Opowiedział im o zajściu i poprosił o pomoc. – Funkcjonariusze zamiast zająć się napastnikami zaczęli nas spisywać. Kiedy zwróciłem uwagę, że ta czynność zajmie im godzinę, a ludzie, którzy nas pobili stoją kilkadziesiąt metrów dalej pod klubem Exodus i nic sobie z tego nie robią policjanci przewieźli mnie na komisariat – mówi Adam, współwłaściciel firmy internetowej z Biłgoraja.
Tam się zaczęło. Na nagraniu zrobionym telefonem komórkowym przez Adama słychać, że policjantowi puściły nerwy. – Dla mnie to ty jesteś gnojem, który wypił piwo i pajacuje – rozzłościł mówi funkcjonariusz. I dodaje. – Sam bym ci w ryja walnął.
– Nie wierzę w winę kolegów – mówi aspirant Stanisław Łazur, zastępujący w poniedziałek rzecznika biłgorajskiej policji. Funkcjonariusz nie jest pewny, czy nagranie rzeczywiście powstało na komendzie i kiedy czasie się to stało. – To trzeba wyjaśnić – mówi. – W tej sprawie wszczęto wewnętrzne postępowanie. Jeśli winni się znajdą, poniosą konsekwencje.
Posłuchaj nagrania, które przysłał "Dziennikowi Wschodniemu" pan Adam
Policja przeprowadziła też śledztwo w sprawie łysych mężczyzn z BMW. Wersja zdarzeń jest jednak odmienna. – O pobiciu zawiadomiła nas grupa 10 osób – mówi Anna Smarzak z biura prasowego Komendy Wojewódzkiej w Lublinie. – Wszyscy byli pijani. Policjanci zareagowali natychmiast. Rozpoczęły się poszukiwania sprawców, m.in. w pobliskim parku. Pomagali poszkodowani. Trwało to długo. Wtedy jeden z mężczyzn (Adam S. – przyp. red.) zaczął być wobec policjantów wulgarny i agresywny.

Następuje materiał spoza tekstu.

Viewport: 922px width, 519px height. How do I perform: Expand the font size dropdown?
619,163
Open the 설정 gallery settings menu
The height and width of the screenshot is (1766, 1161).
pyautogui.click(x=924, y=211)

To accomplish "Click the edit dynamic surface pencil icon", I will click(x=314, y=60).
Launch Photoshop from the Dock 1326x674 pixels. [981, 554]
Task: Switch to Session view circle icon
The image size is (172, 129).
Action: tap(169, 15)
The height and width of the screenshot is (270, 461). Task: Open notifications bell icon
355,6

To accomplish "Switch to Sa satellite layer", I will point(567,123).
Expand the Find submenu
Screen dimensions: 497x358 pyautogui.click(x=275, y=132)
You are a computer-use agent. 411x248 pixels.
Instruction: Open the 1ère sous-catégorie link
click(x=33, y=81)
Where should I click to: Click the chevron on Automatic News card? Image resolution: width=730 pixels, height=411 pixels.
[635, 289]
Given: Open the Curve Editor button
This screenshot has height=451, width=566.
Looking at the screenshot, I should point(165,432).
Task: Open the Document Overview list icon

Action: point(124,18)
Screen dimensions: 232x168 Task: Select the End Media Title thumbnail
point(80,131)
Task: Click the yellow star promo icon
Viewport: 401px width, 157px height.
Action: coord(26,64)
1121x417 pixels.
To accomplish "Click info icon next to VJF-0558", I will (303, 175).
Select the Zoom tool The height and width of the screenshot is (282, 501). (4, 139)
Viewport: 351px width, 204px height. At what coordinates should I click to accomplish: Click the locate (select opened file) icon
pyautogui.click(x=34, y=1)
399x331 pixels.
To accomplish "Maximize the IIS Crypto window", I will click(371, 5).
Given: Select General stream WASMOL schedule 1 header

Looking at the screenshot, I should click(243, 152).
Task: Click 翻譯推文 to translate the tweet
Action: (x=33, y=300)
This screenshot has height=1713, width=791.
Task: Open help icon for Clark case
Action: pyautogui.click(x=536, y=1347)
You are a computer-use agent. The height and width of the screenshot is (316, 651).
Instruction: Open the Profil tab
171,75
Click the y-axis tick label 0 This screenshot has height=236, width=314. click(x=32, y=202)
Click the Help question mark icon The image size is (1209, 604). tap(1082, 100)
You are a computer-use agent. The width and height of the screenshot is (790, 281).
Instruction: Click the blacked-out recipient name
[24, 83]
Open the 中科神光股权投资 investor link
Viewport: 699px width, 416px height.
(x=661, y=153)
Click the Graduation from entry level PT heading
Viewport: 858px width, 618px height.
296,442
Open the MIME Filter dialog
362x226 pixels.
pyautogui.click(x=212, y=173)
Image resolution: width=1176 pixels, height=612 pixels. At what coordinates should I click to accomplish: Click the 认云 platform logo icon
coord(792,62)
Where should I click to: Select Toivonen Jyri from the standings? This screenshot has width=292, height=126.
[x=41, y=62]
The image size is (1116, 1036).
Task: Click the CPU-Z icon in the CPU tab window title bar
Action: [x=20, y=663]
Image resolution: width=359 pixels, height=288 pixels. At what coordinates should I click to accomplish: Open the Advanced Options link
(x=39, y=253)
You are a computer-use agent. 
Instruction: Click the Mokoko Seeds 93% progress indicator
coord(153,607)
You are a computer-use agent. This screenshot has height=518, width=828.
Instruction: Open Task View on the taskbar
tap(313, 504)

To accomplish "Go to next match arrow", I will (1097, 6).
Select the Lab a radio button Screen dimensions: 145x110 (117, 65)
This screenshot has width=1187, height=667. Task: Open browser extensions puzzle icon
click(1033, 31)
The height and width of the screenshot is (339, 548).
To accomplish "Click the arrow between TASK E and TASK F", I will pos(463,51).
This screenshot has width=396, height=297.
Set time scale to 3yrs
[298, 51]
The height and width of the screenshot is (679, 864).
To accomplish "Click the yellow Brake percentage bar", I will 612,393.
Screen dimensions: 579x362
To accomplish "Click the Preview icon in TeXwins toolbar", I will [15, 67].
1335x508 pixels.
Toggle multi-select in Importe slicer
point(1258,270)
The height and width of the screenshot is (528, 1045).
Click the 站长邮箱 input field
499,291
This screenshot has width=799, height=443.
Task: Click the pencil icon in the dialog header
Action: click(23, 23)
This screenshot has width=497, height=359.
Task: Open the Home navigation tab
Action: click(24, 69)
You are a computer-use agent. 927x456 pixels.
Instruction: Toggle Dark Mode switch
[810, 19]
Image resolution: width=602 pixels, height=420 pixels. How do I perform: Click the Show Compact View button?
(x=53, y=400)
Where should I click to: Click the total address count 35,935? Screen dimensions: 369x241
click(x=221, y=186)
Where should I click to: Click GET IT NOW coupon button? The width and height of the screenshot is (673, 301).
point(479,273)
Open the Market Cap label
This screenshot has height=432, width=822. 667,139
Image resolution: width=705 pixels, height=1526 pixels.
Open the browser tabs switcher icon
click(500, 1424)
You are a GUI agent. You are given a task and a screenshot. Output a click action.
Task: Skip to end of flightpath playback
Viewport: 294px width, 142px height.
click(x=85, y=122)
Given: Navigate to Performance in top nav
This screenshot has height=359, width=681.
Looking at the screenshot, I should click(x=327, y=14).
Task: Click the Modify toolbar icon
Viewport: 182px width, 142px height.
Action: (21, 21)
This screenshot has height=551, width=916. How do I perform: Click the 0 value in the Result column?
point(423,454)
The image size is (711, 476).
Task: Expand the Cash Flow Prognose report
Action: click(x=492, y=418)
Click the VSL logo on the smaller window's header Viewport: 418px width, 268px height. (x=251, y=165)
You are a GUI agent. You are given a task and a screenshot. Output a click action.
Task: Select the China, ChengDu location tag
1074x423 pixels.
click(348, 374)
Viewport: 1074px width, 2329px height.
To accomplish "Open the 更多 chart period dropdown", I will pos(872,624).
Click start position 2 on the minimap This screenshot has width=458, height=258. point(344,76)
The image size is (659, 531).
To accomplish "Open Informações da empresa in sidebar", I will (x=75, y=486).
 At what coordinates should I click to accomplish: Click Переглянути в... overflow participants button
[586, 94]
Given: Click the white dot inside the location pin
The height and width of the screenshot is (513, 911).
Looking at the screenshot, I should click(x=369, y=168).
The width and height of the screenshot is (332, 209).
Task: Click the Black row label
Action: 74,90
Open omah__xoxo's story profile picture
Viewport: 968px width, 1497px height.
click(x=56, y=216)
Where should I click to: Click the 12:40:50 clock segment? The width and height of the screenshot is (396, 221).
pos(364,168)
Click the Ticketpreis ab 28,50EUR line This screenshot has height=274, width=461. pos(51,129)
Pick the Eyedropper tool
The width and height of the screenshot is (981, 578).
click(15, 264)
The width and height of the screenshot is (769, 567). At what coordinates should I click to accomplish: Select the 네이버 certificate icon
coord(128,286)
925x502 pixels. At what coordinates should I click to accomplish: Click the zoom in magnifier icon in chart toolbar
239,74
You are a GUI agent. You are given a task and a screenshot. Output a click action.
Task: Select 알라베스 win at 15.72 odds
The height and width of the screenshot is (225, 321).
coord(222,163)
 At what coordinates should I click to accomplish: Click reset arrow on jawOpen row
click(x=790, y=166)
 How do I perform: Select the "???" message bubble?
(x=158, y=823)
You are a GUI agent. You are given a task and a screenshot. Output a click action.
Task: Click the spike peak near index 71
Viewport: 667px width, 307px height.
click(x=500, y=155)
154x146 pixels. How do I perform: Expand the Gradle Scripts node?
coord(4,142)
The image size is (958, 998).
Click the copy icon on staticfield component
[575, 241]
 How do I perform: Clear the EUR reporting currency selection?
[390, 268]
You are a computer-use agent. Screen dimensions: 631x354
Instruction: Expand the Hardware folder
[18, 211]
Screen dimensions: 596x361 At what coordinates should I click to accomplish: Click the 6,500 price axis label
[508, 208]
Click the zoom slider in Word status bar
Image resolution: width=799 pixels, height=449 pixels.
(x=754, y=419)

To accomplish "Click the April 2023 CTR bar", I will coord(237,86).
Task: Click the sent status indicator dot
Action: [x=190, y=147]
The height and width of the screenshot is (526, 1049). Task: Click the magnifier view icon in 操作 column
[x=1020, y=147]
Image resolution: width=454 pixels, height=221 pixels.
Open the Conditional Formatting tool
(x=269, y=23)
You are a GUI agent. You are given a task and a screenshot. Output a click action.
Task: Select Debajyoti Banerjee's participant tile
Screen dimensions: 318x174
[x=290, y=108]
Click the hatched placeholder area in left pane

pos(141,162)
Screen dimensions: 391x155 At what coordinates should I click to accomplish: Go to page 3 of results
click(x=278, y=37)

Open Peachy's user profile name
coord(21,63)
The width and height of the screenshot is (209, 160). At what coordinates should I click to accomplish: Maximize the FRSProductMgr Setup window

Jak tłumaczy pani rzecznik, tylko dlatego Adam S. znalazł się na komendzie.
– Płacę na podatki i chciałbym aby policja reprezentowała jakiś poziom a nie robiła z poszkodowanego bandytę. Policjantom zaś wydaje się, że jeśli ktoś wypił piwo, co potwierdziło badanie alkomatem, można traktować go jak psa – mówi Adam.